- PROBLEM TO SOLVE: Your job with the data below is to output exactly the lines from the one holding "The height and width of the screenshot is (846, 1208)." down to the one holding "Select the Item", both included, and no others.

(EXERCISE DATA Opens)

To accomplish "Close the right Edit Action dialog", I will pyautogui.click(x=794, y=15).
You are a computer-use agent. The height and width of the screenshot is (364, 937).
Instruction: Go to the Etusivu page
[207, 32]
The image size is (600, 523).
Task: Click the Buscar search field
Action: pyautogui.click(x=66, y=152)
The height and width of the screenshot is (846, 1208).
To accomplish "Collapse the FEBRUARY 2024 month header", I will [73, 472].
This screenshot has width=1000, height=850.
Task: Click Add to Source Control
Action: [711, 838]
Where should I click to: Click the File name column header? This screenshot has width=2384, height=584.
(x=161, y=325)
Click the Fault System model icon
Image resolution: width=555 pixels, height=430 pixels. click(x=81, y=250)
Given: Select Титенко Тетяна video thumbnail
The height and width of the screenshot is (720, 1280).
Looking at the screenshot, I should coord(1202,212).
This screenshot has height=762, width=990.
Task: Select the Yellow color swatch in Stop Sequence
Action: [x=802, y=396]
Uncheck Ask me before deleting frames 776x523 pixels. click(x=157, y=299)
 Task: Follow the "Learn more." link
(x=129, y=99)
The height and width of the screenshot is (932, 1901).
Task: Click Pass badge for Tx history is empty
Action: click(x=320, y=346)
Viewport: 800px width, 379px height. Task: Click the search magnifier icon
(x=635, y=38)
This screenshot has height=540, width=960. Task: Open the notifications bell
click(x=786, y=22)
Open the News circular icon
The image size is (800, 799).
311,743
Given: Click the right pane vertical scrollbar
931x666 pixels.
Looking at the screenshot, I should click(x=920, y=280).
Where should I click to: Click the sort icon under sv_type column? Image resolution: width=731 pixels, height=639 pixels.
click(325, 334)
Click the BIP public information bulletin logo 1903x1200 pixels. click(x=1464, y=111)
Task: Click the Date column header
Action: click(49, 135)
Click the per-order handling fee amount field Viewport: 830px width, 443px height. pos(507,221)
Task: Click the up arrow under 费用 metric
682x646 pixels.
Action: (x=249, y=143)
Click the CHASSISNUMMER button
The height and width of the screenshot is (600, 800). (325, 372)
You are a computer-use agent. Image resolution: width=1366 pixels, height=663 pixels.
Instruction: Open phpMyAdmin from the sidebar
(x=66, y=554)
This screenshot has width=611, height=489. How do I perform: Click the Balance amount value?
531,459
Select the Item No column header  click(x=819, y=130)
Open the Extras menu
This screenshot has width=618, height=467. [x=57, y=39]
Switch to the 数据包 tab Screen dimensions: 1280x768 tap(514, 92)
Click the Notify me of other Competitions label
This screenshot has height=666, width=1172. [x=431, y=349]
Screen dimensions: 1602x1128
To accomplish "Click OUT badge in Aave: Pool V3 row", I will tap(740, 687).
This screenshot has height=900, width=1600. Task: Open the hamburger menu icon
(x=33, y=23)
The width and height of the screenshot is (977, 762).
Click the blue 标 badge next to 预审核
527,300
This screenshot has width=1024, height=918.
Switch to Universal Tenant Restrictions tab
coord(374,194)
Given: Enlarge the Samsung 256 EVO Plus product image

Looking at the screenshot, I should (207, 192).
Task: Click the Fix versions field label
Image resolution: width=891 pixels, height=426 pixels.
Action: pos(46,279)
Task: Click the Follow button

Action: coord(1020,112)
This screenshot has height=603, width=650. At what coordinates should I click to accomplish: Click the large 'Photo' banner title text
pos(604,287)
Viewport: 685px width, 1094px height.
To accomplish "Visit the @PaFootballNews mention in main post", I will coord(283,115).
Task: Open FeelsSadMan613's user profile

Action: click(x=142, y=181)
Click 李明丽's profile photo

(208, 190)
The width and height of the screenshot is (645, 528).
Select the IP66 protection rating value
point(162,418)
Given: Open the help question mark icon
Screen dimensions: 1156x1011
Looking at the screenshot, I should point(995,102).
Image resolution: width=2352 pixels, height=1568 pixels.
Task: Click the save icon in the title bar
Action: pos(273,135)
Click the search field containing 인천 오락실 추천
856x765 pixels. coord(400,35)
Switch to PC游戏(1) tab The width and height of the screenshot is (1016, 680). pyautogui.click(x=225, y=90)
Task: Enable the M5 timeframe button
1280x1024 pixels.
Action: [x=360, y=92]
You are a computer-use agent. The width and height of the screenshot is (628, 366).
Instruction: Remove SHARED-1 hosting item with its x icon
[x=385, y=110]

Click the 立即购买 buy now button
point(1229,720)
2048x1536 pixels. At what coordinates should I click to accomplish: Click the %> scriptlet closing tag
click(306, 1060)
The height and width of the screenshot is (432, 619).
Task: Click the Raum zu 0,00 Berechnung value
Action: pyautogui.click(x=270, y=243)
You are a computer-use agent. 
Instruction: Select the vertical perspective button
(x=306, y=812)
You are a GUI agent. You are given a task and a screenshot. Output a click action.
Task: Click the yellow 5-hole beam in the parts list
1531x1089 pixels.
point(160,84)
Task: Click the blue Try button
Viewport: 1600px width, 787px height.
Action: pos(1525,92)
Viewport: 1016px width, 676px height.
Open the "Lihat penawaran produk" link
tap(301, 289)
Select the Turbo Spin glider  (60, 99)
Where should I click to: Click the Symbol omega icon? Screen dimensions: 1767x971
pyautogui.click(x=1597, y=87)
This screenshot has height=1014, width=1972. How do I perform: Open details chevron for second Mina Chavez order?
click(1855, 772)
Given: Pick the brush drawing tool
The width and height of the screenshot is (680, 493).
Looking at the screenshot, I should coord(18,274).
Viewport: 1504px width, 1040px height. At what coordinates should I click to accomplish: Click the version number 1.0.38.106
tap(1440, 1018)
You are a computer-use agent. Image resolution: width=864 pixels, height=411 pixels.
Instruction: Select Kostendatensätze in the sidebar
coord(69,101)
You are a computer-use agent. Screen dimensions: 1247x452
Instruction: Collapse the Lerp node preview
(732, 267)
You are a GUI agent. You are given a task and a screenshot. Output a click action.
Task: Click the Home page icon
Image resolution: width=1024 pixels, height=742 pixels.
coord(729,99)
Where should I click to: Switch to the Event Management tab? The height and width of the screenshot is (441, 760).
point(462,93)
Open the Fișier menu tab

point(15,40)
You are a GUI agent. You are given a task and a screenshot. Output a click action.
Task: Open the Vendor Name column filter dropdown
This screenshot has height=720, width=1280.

(EXERCISE DATA Closes)

- YOUR SOLUTION:
The height and width of the screenshot is (846, 1208).
To accomplish "Collapse the FEBRUARY 2024 month header", I will [73, 472].
This screenshot has width=1000, height=850.
Task: Click Add to Source Control
Action: [711, 838]
Where should I click to: Click the File name column header? This screenshot has width=2384, height=584.
(x=161, y=325)
Click the Fault System model icon
Image resolution: width=555 pixels, height=430 pixels. click(x=81, y=250)
Given: Select Титенко Тетяна video thumbnail
The height and width of the screenshot is (720, 1280).
Looking at the screenshot, I should coord(1202,212).
This screenshot has height=762, width=990.
Task: Select the Yellow color swatch in Stop Sequence
Action: [x=802, y=396]
Uncheck Ask me before deleting frames 776x523 pixels. click(x=157, y=299)
 Task: Follow the "Learn more." link
(x=129, y=99)
The height and width of the screenshot is (932, 1901).
Task: Click Pass badge for Tx history is empty
Action: click(x=320, y=346)
Viewport: 800px width, 379px height. Task: Click the search magnifier icon
(x=635, y=38)
This screenshot has height=540, width=960. Task: Open the notifications bell
click(x=786, y=22)
Open the News circular icon
The image size is (800, 799).
311,743
Given: Click the right pane vertical scrollbar
931x666 pixels.
Looking at the screenshot, I should click(x=920, y=280).
Where should I click to: Click the sort icon under sv_type column? Image resolution: width=731 pixels, height=639 pixels.
click(325, 334)
Click the BIP public information bulletin logo 1903x1200 pixels. click(x=1464, y=111)
Task: Click the Date column header
Action: click(49, 135)
Click the per-order handling fee amount field Viewport: 830px width, 443px height. pos(507,221)
Task: Click the up arrow under 费用 metric
682x646 pixels.
Action: (x=249, y=143)
Click the CHASSISNUMMER button
The height and width of the screenshot is (600, 800). (325, 372)
You are a computer-use agent. Image resolution: width=1366 pixels, height=663 pixels.
Instruction: Open phpMyAdmin from the sidebar
(x=66, y=554)
This screenshot has width=611, height=489. How do I perform: Click the Balance amount value?
531,459
Select the Item No column header  click(x=819, y=130)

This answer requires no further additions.